The refrigerator is easily one of the most important appliances in your home. Ensuring it keeps running smoothly is vital to keeping food (and some non-edible items) in your home fresh.
But if you know how a refrigerator works, then you know there are many components that could potentially malfunction.
Here are a few common issues you may run into with your refrigerator and the simple fixes you should try before hiring a professional.
Problem: It's cycling too often
A refrigerator that constantly runs is not only noisy, it can also affect your wallet. The refrigerator is already one of the most power-intensive appliance in your home, and allowing it to run more than it should can send your energy bill sky high.
Cause: One of the most common causes of a refrigerator running too much (or worse, constantly), especially if you live in an extra dusty environment or have several pets, is a buildup of debris and dust around the condenser coils.

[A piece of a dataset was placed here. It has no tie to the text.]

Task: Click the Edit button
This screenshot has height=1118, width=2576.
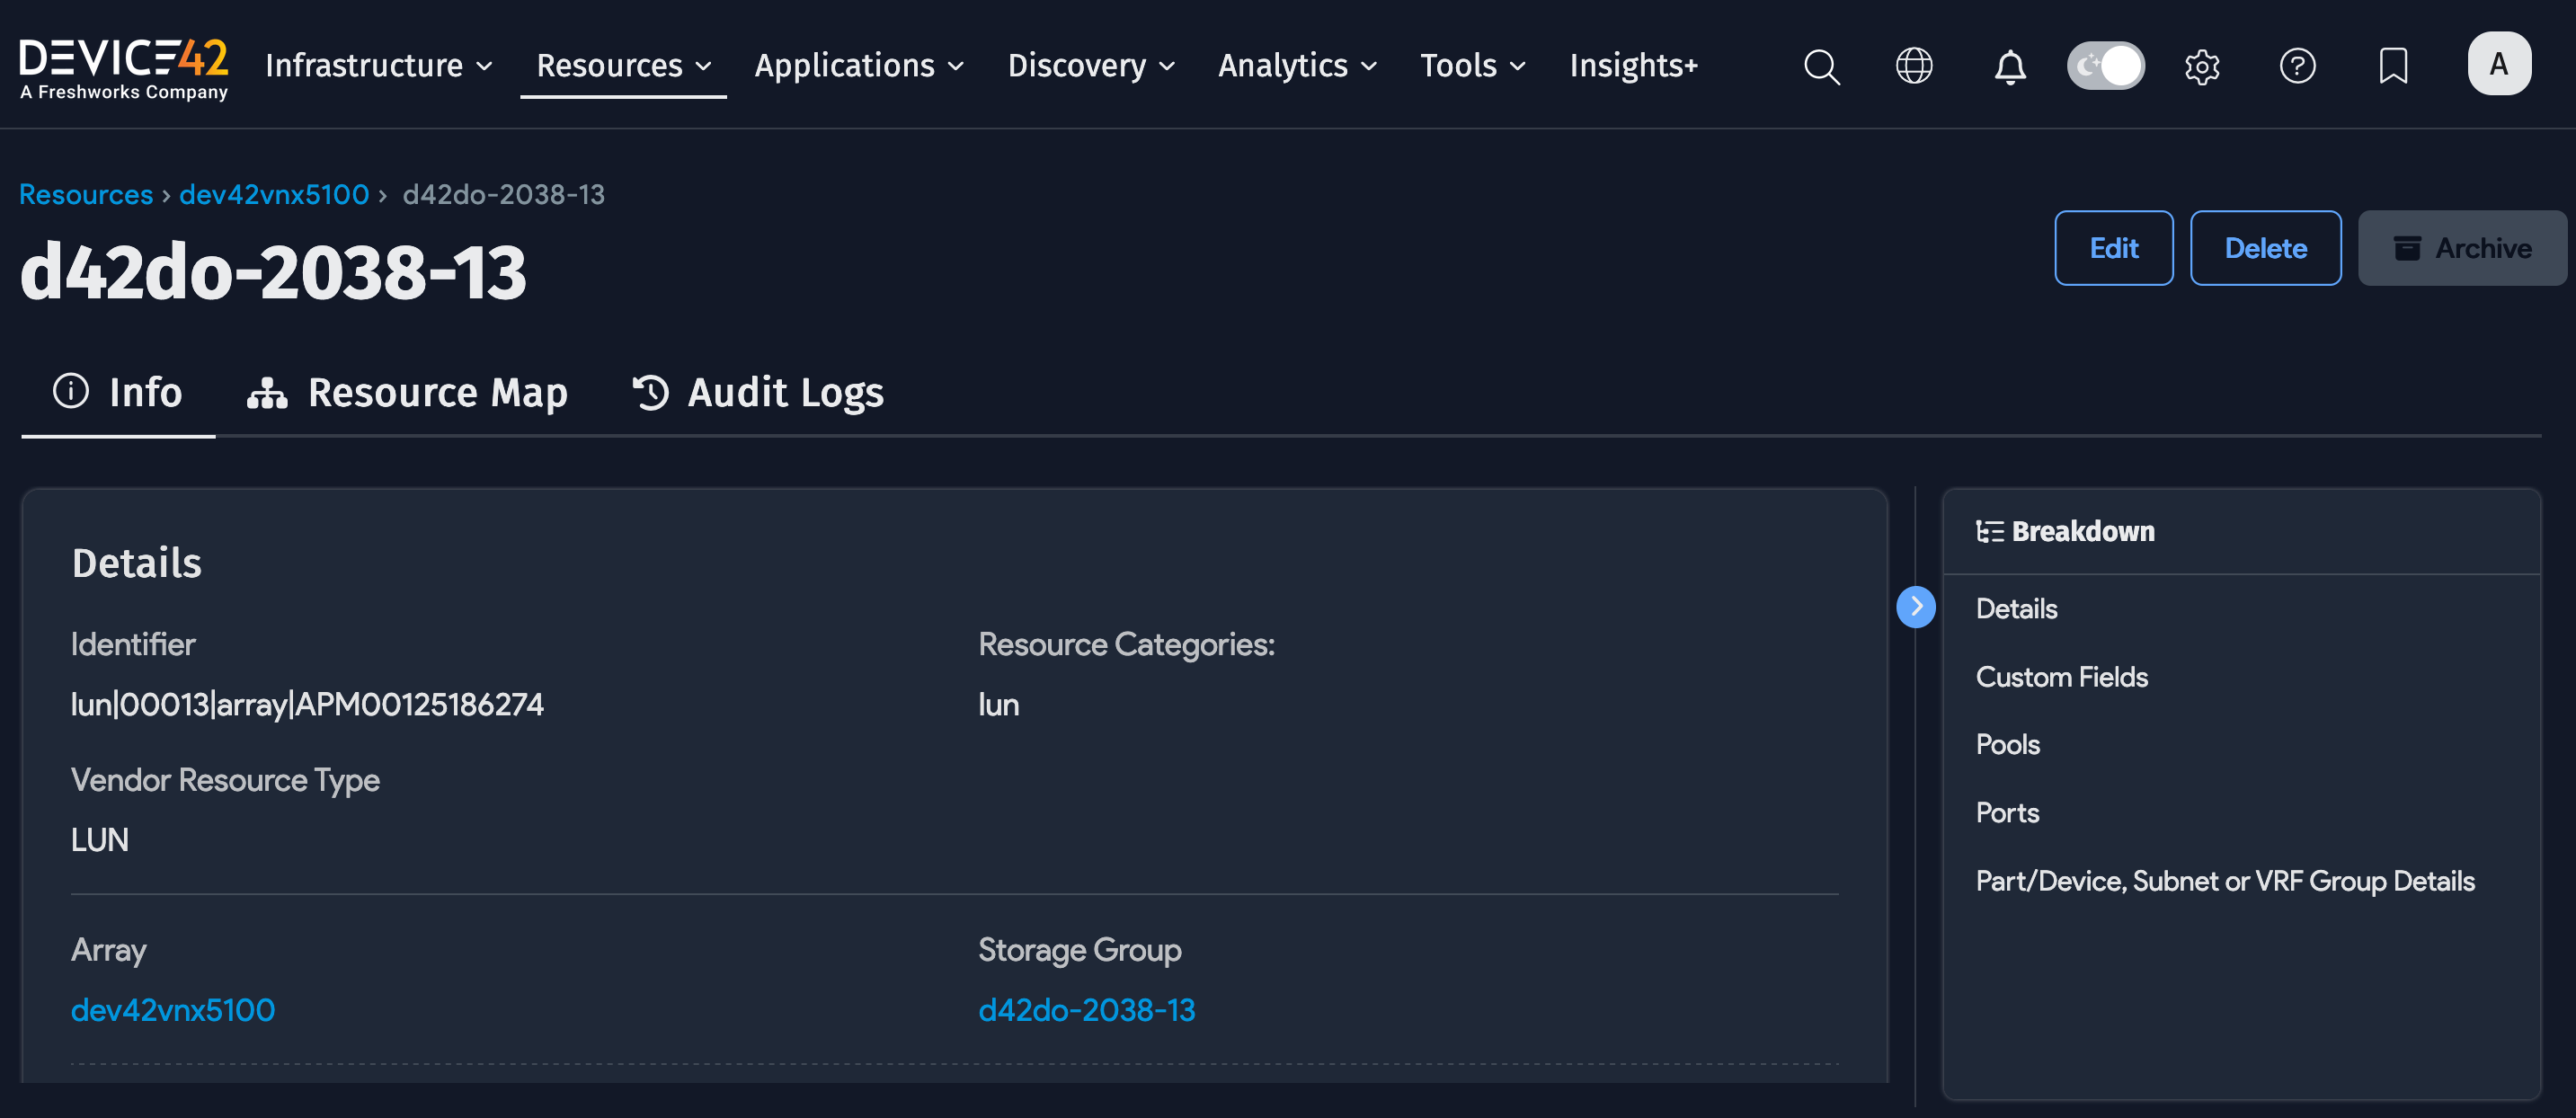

Fix: First, cut power to the refrigerator. For most refrigerators, the condenser coils are located on the very bottom and they're typically accessed in the front or back. (Some newer models, however, have internal coils.) To access the coils, look for the grill and remove it by popping out the snaps which hold it in place (or unscrewing it where applicable). Use a vacuum cleaner to remove the brunt of the buildup. If there is a lot of leftover debris, use a brush or a wipe cloth to gently remove the remaining debris. Replace the grill and restore power to the refrigerator.
Cause: Setting the refrigerator temperature too low will not only cause your refrigerator to work overtime, it can also freeze and spoil some of your foods.
Fix: You typically want your refrigerator set to between 37 and 40 degrees Fahrenheit (2.8 and 4.4 degrees Celsius). Place a thermometer inside a glass of water, and place the glass on the middle shelf of the refrigerator, and let it sit for at least 8 hours. Periodically adjust the temperature setting on your refrigerator to slowly bring it to the desired temperature. If this does not solve the issue, consult with a professional, as you may have a defective part, such as a condenser, thermostat sensor or fan motor.
Problem: It's leaking water
Water puddling up under your refrigerator is never a good sign, but it is also a fairly common occurrence and can usually be resolved relatively easily. Water leakage typically comes from one of two problems.
Cause: A blocked defrost drain is one of the most common causes of water leakage. This happens when food particles or other debris clogs up the drain hose, which can lead to ice buildup and, eventually, water leaking out of the freezer and refrigerator.
Fix: First, try flushing the drain from inside the freezer with warm water, using a turkey baster or a small funnel. You can also try using a pipe cleaner or a straightened coat hanger to forcibly remove the clog. If this doesn't fix the problem you may need to manually remove the debris that is clogging the check valve at the end of the drain hose.
Pull your refrigerator out from the wall and locate the defrost drain hose in the bottom back service panel. This hose should have a rubber check valve, which helps regulate humidity and is known for catching debris and clogging. Clean the valve out with hot water and soap, and reinstall the valve.
Cause: From time to time, a clogged or frozen water supply line will cause water to puddle beneath the refrigerator. It will also affect ice production from the ice maker and slow or stop water flow from the dispenser.
Fix: First, unplug the refrigerator and locate the shut-off valve, typically underneath the sink, behind the refrigerator, or below the refrigerator in the basement. Make sure this valve is closed, and look for any leaks, kinks, or clogs in the plastic supply line.
If there is a break or tear in the line, replace the water supply line. If you see a translucent blockage, leave the refrigerator unplugged for approximately 2 hours to remove the clog. If the clog is anything but clear, consult with a professional before trying to remove the clog. Once the line has defrosted, plug the refrigerator back in and push it back to the wall.
Problem: There's ice buildup in freezer
If the inside of your freezer looks like a winter wonderland, like water leakage. There are a few causes for a sudden frost on the inside of your freezer, and some quick, simple fixes.
Cause: Leaving the freezer door open too long can raise the humidity level inside the freezer, resulting in frost and ice buildup.
Fix: The simple fix is to not leave the freezer door open longer than necessary, but if you open the freezer or refrigerator doors and they don't close on their own, this could be the cause of the frost. To resolve this, pull the refrigerator out from the wall and have someone lean the refrigerator back far enough for you to reach the two front pedestal feet. Screw both feet out a few turns. This will ensure the doors close on their own and that collecting water is properly draining from the freezer and refrigerator. If this does not solve the issue, you may have a malfunctioning defrost timer.
Cause: A faulty seal can also result in unwanted frost.
Fix: First, try cleaning the seal using warm water, soap, and a wash cloth. Use a towel to dry the seal and the surrounding areas, and close the freezer. If this doesn't work, unplug the refrigerator, remove all frozen perishables, and place them in a cooler. Lift the edge of the gasket and use a screwdriver to remove all the screws. Align the new gasket and screw it into place. Place all the food back in the freezer and plug it back in.